Что действительно отсутствовало в американской жизни, так это скорее нищета и нужда, а не бедность, так как на американской почве в значительной мере сохранялись "противоречия между богатым и бедным, трудолюбивым и бездельником, образованным и неучем"; и именно эти противоречия занимали умы основателей, которые, невзирая на процветание своей страны, были убеждены, что данные различия - "столь же древние, сколь и распространенные по всей земле - вечны"[99]
. И тем не менее, поскольку трудящиеся классы в Америке были хоть и бедными, но все же не нищими - свидетельства путешественников из Англии и с континента едины в своем удивлении: "На всем пути в 1200 миль я не встретил ни одного человека, кто просил бы подаяния" (Эндрю Бернаби), - нужда не оказала сколь-нибудь заметного влияния на революцию. Проблема, с которой столкнулась американская революция, была не социальной, но политической: она затрагивала не устройство общества, но форму правления. Ее суть заключалась в том, что "постоянный тяжелый труд" и недостаток досуга автоматически исключали большинство населения из активного участия в управлении - хотя, конечно же, не лишали его свободы быть представленным и избирать своих представителей. Однако представительство есть не более чем вопрос "самосохранения" или своекорыстия, оно призвано обеспечить безопасность жизни рабочих и защитить их права от нарушений со стороны правительства. Представительство, будучи по своей сути отрицательным гарантом, ни в коей мере не предполагает подлинного участия большинства в политике, оно неспособно пробудить в людях ту "страсть к исключительности" - "желание не только быть равным или похожим, а превосходить", - которую Джон Адамс вслед за самосохранением считал "важнейшим побудительным мотивом человеческих поступков"[100]. Таким образом, проблемой бедных - после того как их самосохранение оказалось гарантированным - стало то, что они оказались за кулисами публичной сцены, на которой исключительность могла бы себя проявить. Где бы они ни находились, они пребывали во тьме.Вот как это видел Джон Адамс: "Совесть бедняка чиста; и все же ему стыдно... Он ощущает себя вне поля зрения других, пробираясь на ощупь в потемках. Человечество его не замечает. ... В гуще толпы, в церкви, на рынке ... он в такой же темноте, как если бы находился на чердаке или в подвале. Его не осуждают, не порицают, не попрекают; его всего лишь не видят ... Быть всецело незамеченным и сознавать это - невыносимо. Если бы Робинзон Крузо на своем острове имел Александрийскую библиотеку и был уверен, что никогда снова не увидит лица человека, открыл бы он когда-нибудь книгу?"[101]

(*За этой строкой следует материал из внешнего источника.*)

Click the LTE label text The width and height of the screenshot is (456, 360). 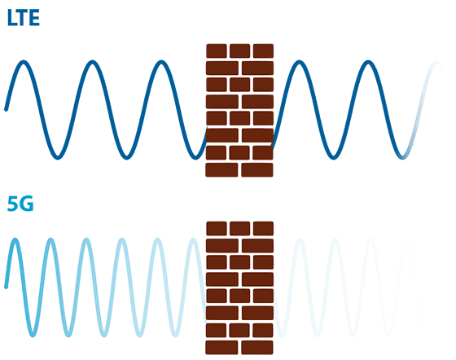tap(24, 17)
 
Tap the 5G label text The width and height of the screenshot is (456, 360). tap(20, 204)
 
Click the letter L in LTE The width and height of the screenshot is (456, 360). tap(12, 17)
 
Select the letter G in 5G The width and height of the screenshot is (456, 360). tap(26, 204)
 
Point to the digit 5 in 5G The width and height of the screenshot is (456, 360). tap(13, 204)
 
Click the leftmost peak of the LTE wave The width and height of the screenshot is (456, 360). tap(24, 62)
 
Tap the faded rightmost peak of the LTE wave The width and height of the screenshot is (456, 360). tap(436, 62)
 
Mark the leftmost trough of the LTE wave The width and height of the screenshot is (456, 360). tap(58, 158)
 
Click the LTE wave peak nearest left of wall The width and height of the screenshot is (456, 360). tap(161, 62)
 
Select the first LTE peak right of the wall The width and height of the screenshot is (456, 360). tap(300, 62)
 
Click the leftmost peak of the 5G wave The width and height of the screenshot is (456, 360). tap(15, 239)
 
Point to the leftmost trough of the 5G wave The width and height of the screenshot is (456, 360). tap(33, 336)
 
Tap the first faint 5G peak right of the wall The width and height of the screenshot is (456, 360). tap(300, 239)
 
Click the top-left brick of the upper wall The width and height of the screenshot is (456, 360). tap(217, 50)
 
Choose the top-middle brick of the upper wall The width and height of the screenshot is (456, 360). tap(240, 50)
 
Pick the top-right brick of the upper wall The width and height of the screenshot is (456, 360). tap(263, 50)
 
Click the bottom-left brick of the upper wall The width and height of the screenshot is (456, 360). tap(221, 170)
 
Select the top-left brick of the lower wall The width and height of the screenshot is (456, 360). tap(217, 229)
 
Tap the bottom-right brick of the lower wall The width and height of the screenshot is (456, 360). tap(257, 348)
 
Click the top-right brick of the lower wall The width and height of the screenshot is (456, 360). tap(263, 229)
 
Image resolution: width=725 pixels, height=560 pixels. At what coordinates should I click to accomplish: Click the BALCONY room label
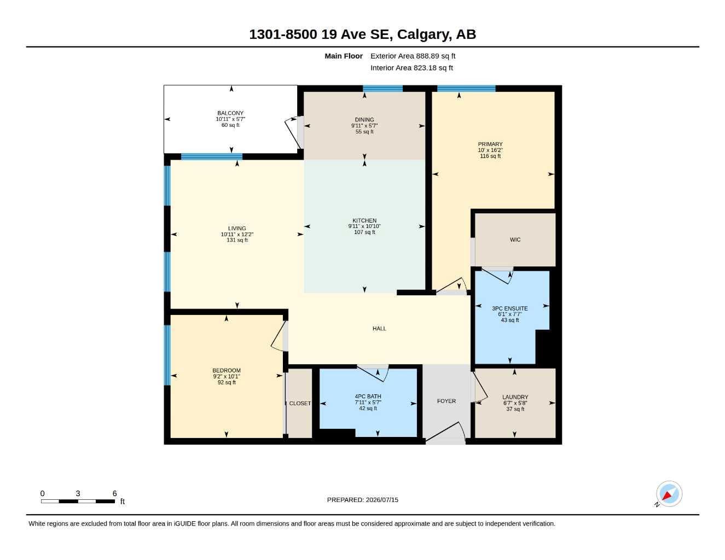(230, 113)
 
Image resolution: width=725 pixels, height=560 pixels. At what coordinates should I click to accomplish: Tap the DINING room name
(364, 120)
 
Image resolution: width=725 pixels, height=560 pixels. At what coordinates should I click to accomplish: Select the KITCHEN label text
(364, 221)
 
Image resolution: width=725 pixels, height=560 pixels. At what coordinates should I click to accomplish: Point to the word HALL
(379, 329)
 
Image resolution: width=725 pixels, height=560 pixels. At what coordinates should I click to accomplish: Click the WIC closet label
(515, 240)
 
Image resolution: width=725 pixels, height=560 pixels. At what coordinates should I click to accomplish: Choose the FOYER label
(446, 401)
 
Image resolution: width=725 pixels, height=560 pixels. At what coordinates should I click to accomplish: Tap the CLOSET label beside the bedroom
(300, 404)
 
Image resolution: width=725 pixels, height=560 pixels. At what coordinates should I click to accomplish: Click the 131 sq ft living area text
(237, 240)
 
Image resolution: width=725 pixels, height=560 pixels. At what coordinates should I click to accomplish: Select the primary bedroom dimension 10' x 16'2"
(490, 150)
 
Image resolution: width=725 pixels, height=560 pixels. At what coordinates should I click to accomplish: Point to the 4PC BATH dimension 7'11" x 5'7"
(368, 402)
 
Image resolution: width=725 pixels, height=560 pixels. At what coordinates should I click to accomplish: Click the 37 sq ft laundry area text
(515, 409)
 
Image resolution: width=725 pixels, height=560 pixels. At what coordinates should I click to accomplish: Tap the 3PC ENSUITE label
(510, 308)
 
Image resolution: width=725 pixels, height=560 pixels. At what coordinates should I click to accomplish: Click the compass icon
(669, 494)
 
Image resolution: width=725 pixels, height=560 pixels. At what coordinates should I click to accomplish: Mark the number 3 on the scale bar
(78, 493)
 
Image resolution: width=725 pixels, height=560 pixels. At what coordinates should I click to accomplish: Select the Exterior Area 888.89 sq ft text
(413, 56)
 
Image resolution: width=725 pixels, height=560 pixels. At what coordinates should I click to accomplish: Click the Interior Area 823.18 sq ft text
(411, 68)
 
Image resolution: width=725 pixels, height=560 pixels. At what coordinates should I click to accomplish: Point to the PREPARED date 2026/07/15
(382, 500)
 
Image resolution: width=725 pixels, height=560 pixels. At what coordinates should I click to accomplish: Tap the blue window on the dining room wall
(382, 89)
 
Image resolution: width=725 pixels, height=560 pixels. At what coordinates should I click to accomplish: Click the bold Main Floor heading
(344, 56)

Я привела эту достаточно пространную цитату потому, что чувство несправедливости, которое она передает, убеждение, что именно мрак, а не нужда, является наиболее дегуманизирующим последствием бедности, чрезвычайно редко для литературы Нового времени; хотя, конечно, и в попытке Маркса переписать историю с точки зрения классовой борьбы можно разглядеть желание посмертно реабилитировать тех, к чьей ущербной жизни история присовокупила оскорбление забвением. По всей видимости, именно отсутствие в Америке нищеты дало Джону Адамсу возможность обнаружить политическую проблему бедности. Однако сами бедные вряд ли разделили бы его мнение о пагубном влиянии нищеты, так как оно не учитывало гораздо более очевидные разрушения, причиняемые нуждой человеческой жизни, а поскольку его мысли так и остались привилегированным знанием, они не могли оказать сколь-либо заметного влияния на историю и традицию революций. Когда - и в Америке, и во всех прочих странах - бедные становились состоятельными, они не превращались в людей, перед которыми досуг открывал простор для проявления их "желания превосходить", они отдавались скуке свободного времени, а если у них и появлялся вкус к "одобрению и похвале", то эти "блага" они рады были приобрести как можно дешевле. Другими словами, они погасили в себе страсть к исключительности и превосходству, которая могла проявить себя только в широком свете публичности. Целью политики для них оставалось самосохранение общества, и идея Джона Адамса о том, что "основная цель государства состоит в регулировании страсти к различению"[102]
, даже не стала предметом спора, она была просто забыта. Вместо того чтобы устремиться в сферу публичной политической деятельности, где только и могло существовать истинное превосходство, они предпочли распахнуть свои частные дома блистательному потреблению, выставив напоказ собственное богатство и сделав предметом всеобщего обозрения то, что по своей природе должно было быть скрыто от глаз.